Present Research with Orexins and Muscle Tone
My lab investigated the role of orexins and muscle tone, since loss of muscle tone is one of the symptoms of narcolepsy. We injected both orexin-A and orexin-B into the locus coerulus in the hypothalamus20. We discovered that the injections of orexin-A and orexin-B correlated with muscle-tone facilitation20. Orexins are involved with muscle-tone facilitation; without these specific neurons there would be a loss of muscle tone, which may lead to symptoms of narcolepsy. The next question addressed was does is hypocretin regulated in the sleep/wake cycle in other models?
Present Day Research of Narcolepsy & Sleep/Wake Cycle
In 2002, my lab investigated the amount of Hcrt during the different sleep stages. Instead of using the canine model, looked into cats for the answer with Hcrt. We found in the hypothalamus a significant difference in
Hcrt concentrations during the active-wake, quiet-wake, slow-wave-sleep (similar to non-REM sleep), and REM sleep stages21. This in turn suggested that hypocretin is involved with the sleep/wake cycle, which contributes to the symptoms associated with narcolepsy21.
New Findings Associated With Cataplexy & Narcolepsy in 2002
Since the amygdala is associated with the emotion process in the brain, my lab hypothesized that specific neurons are changing their properties, which may be linked to cataplexy. We investigated this hypothesis in the canine model and discovered that two populations of cells showed a significant change in activity with cataplexy22. More specifically, a set of sleep-inducing neurons increased their discharge rate prior to cataplectic attack; on the other hand, a set of wake inducing neurons decreased their discharge rate prior to cataplectic attacks as seen in narcolepsy22. This study suggests that the abnormality of these neurons leads to cataplexy, which is seen in both human and canine narcoleptics.

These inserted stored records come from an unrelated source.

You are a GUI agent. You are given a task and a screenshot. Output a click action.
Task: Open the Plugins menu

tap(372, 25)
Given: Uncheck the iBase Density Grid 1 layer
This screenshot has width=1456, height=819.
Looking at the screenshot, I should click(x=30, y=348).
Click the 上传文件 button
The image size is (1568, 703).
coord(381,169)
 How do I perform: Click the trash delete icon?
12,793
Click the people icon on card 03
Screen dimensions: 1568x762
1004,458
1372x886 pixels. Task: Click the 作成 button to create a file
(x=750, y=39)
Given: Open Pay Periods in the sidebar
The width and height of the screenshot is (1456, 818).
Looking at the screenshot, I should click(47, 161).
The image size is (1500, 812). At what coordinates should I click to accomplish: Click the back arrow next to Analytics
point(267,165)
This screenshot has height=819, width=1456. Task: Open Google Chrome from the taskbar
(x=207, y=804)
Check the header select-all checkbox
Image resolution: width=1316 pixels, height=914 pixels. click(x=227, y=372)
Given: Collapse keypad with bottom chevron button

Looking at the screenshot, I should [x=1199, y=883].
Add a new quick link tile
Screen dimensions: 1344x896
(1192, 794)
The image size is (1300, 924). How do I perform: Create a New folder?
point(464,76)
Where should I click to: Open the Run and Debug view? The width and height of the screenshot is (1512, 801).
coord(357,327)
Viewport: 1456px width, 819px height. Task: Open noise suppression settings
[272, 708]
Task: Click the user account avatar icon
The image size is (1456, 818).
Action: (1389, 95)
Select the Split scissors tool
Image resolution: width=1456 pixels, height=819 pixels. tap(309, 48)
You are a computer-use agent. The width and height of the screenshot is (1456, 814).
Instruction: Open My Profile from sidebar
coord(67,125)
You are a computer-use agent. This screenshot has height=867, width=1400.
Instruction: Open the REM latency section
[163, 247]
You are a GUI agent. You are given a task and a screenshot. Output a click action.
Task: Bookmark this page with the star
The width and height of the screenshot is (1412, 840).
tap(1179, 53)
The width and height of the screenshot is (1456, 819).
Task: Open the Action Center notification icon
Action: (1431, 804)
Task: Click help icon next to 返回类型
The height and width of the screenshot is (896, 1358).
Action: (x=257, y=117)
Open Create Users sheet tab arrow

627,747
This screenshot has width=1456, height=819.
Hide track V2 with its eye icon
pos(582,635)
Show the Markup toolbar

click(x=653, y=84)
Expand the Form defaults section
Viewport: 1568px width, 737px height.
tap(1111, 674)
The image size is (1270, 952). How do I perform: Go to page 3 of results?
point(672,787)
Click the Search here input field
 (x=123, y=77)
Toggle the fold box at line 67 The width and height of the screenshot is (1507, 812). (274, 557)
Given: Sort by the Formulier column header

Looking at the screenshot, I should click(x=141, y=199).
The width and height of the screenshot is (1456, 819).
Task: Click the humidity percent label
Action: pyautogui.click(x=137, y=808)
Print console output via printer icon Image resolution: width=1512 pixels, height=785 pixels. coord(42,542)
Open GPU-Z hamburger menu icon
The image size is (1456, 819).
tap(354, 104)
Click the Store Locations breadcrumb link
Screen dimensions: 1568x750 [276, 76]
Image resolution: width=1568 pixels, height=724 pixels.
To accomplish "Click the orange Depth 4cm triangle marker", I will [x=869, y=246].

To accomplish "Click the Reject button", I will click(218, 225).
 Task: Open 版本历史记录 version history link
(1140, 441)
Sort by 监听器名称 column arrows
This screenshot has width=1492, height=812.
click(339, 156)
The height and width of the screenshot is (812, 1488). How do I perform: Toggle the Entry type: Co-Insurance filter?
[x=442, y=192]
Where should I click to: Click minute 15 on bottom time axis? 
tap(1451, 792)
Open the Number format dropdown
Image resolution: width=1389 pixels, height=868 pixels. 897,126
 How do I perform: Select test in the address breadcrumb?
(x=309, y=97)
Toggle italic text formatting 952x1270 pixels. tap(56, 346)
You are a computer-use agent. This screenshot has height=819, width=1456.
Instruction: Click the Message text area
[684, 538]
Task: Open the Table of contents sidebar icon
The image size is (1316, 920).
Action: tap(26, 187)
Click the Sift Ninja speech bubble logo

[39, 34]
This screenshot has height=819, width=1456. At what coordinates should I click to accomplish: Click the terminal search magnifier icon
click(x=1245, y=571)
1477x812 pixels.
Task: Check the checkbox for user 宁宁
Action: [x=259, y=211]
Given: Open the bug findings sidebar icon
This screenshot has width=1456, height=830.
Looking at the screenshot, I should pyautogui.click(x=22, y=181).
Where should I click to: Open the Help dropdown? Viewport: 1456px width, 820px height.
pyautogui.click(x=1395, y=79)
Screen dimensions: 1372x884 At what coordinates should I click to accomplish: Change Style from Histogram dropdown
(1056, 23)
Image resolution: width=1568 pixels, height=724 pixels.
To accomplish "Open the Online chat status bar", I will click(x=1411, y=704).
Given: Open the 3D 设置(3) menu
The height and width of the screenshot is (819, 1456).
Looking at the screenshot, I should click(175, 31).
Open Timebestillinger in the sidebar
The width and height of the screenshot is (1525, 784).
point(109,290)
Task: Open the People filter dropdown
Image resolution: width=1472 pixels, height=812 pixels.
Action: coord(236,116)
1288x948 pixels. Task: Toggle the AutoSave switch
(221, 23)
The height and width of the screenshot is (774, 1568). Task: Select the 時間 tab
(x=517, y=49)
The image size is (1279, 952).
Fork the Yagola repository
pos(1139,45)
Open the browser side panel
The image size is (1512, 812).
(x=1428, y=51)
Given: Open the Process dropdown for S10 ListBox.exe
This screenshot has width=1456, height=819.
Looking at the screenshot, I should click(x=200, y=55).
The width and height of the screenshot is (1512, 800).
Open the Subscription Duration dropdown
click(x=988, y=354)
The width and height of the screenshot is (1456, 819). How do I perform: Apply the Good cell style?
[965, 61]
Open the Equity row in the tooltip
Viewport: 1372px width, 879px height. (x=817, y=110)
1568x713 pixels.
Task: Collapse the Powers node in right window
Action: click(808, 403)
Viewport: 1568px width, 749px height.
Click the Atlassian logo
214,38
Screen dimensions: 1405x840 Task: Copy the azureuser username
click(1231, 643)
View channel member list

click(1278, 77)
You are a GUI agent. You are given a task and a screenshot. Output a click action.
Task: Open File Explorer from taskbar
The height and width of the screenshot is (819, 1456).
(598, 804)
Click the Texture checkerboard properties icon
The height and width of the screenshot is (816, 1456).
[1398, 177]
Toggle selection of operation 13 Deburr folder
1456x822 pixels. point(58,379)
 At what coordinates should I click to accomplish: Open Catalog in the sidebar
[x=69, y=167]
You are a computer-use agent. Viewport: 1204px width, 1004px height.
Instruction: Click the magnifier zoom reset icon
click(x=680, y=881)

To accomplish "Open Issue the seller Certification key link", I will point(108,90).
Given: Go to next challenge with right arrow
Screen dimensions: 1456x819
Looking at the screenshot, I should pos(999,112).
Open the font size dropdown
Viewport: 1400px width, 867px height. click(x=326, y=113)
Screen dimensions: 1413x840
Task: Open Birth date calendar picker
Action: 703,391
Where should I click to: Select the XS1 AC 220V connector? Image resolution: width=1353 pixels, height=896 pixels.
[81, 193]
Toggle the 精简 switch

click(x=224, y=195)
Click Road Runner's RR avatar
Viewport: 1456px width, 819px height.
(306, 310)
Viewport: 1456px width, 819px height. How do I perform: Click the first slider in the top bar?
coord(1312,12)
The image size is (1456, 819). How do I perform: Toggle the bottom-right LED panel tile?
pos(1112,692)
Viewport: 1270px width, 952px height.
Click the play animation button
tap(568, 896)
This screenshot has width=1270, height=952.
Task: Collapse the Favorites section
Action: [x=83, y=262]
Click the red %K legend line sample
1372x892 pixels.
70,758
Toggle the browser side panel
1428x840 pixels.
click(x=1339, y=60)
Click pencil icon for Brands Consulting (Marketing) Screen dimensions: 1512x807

Contradictions of Narcolepsy
There are a few contradictions in the field of narcolepsy. One major question is are these specific neurons that causes narcolepsy? One may find that neurons are dying, while another finds that these neurons have an abnormal firing rate.
Challenges Ahead in Narcolepsy
Others have illustrated that orexin plays a role in the regulation of feeding, and more recently how narcolepsy and feeding behavior is connected. The next approach will be to further assess the role of orexins (possibly cell death) in narcoleptic humans to see if that hypothesis holds true. Understanding obesity and orexins in humans will not only allow for a possible cure of an epidemic in the U.S., as well as possible treatments for narcolepsy. Also through the understanding of energy expenditure, we can learn more about obesity, more importantly narcolepsy.
Conclusion
Narcolepsy is a non-progressive neurodegenerative disorder that affects 1 in 2,000 Americans each year. Research conducted in my lab has enabled the identification of the death of specific neurons found in the hypothalamus leads to the pathology of narcolepsy seen in both canine and human narcoleptics. Other labs have established mutations in hypocretin (orexin) genes associated with narcolepsy. With the collaboration of my lab, as well as other labs, a treatment for narcolepsy can be found in the near future.
Acknowledgements
I would like to thank Dr. Shubhik DebBurman for assisting me over the semester. Also, Angie Eakley and Michelle McNeely for the peer mentorship throughout the semester.